(TEXT SHOWN begins)

Teaching Responsibility

LJMU Schools involved in Delivery:

LJMU Partner Taught

Learning Methods

Online

Module Offerings

4505SDLBHG-JAN-PAR

Aims

To introduce the students to practical, team-based software design, development and evaluation. To develop the students’ programming skills with a considerable increase in programme complexity. To become familiar with and utilise appropriate professional Software Engineering skills relating to project planning, team and client communication, design documentation, along with versioning and management of their software source and binaries.

Learning Outcomes

1.
Plan and manage a team-based software development project, utilising appropriate incremental software development lifecycle methodologies.
2.
Design and document software system development using industry-standard techniques.
3.
Evaluate the quality of software design and implementation; refactor extant software.
4.
Become familiar with modern development ecosystems; such as integrated development environments and source code management repositories.

Module Content

Outline Syllabus:Group Planning and Management Software Development Lifecycles Object-Orientation Basics: Composite data types and design documentation standards Source code management and versioning Source documentation practices Test strategies; User/Acceptance, TDD and Unit Testing Debugging and state inspection Design Patterns Introduction Refactoring Profiling: evaluating the performance of executing code
Additional Information:This module is intended to give students a comprehensive introduction to applied software development on real-world problems, utilising team-working methods and industry-standard practices. In addition to the scheduled contact hours, teams will need to utilise private study time to research and develop solutions. Teams will have considerable supported study activities to assist them in this – significantly, regular (student-led) team meetings with module staff to update progress and gain assistance. The module requires that students have received a basic introduction to programming in a higher-level programming language.

(TEXT SHOWN ends)
(EXCERPTED DATA begins)

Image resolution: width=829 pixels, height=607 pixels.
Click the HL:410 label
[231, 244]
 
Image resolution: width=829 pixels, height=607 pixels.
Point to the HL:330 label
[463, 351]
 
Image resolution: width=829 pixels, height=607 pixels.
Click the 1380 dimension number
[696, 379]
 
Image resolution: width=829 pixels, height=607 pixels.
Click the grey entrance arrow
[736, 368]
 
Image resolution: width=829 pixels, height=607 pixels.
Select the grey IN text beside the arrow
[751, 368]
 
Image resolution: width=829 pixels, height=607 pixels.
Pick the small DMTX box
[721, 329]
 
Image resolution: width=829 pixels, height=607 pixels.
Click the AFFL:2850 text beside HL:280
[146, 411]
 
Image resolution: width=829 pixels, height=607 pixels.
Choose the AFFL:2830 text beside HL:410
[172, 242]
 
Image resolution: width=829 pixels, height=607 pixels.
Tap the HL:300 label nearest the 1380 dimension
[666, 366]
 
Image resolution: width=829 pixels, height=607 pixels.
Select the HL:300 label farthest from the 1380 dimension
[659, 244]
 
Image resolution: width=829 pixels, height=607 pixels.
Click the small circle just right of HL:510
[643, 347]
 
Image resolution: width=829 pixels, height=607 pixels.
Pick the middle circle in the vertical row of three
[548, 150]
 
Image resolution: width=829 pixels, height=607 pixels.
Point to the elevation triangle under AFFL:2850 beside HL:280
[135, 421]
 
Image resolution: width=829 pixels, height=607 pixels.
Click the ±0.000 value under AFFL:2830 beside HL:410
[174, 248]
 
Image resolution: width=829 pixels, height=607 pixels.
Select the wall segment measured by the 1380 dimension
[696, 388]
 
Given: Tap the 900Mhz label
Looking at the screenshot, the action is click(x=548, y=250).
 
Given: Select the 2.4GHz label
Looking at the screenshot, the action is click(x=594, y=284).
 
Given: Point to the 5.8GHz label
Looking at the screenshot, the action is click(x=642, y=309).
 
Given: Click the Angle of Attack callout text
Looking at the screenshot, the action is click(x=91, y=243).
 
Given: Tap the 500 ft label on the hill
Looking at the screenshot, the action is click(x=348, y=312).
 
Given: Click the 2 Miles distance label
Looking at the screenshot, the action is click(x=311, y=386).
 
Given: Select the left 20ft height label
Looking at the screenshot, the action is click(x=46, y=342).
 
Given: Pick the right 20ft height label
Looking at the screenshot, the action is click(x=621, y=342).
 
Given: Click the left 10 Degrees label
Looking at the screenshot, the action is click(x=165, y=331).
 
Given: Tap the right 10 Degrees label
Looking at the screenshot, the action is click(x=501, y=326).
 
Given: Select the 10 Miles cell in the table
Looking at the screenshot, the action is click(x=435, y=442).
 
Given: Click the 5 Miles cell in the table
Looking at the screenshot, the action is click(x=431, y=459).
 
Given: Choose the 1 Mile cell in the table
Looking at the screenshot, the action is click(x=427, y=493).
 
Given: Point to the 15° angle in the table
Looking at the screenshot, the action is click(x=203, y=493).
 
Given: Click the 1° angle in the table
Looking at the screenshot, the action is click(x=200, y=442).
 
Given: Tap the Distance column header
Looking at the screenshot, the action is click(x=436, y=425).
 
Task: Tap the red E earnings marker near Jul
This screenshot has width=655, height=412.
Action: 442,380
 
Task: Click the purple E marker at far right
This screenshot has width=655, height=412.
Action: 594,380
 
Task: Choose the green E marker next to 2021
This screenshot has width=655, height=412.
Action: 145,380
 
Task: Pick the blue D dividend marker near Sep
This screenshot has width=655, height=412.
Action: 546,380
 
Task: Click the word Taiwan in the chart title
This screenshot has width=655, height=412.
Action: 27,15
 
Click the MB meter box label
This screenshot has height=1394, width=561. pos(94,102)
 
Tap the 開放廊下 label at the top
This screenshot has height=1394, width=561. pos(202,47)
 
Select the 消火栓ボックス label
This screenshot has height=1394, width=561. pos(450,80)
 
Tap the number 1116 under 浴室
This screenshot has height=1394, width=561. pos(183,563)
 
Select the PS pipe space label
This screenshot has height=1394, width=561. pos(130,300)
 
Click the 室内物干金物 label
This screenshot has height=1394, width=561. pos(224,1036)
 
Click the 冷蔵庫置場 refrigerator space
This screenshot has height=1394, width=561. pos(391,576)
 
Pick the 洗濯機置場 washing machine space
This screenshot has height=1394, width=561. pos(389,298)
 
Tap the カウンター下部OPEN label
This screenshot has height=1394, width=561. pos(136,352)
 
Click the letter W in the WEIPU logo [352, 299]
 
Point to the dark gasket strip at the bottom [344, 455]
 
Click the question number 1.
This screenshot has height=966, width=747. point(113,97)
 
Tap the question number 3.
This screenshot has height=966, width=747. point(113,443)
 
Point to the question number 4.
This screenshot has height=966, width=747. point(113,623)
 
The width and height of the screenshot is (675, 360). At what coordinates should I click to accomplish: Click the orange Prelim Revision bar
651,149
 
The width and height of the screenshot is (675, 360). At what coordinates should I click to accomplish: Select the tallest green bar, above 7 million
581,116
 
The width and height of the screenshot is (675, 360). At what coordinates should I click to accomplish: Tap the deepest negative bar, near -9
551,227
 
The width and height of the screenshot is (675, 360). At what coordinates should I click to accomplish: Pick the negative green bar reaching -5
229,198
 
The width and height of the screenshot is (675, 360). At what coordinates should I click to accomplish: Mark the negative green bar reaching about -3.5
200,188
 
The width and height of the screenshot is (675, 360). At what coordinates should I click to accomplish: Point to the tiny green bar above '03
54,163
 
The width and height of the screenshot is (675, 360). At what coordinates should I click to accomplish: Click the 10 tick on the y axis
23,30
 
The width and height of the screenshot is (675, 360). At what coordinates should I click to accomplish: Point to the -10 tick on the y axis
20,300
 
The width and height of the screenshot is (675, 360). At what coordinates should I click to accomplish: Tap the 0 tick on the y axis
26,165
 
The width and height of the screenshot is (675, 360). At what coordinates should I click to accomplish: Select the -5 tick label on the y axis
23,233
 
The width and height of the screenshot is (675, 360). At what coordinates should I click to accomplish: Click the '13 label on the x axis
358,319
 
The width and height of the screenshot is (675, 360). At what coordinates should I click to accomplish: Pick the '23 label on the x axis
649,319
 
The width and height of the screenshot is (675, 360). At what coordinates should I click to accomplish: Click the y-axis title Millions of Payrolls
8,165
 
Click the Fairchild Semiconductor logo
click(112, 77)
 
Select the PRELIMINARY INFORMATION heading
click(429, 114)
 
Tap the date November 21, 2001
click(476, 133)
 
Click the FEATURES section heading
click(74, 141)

(EXCERPTED DATA ends)

# [ASSIGNMENT]
Reproduce the part of the module description starting with "Learning Outcomes" and going on through "refactor extant software.", keeping every word unchanged.

# [RESULT BELOW]
Learning Outcomes

1.
Plan and manage a team-based software development project, utilising appropriate incremental software development lifecycle methodologies.
2.
Design and document software system development using industry-standard techniques.
3.
Evaluate the quality of software design and implementation; refactor extant software.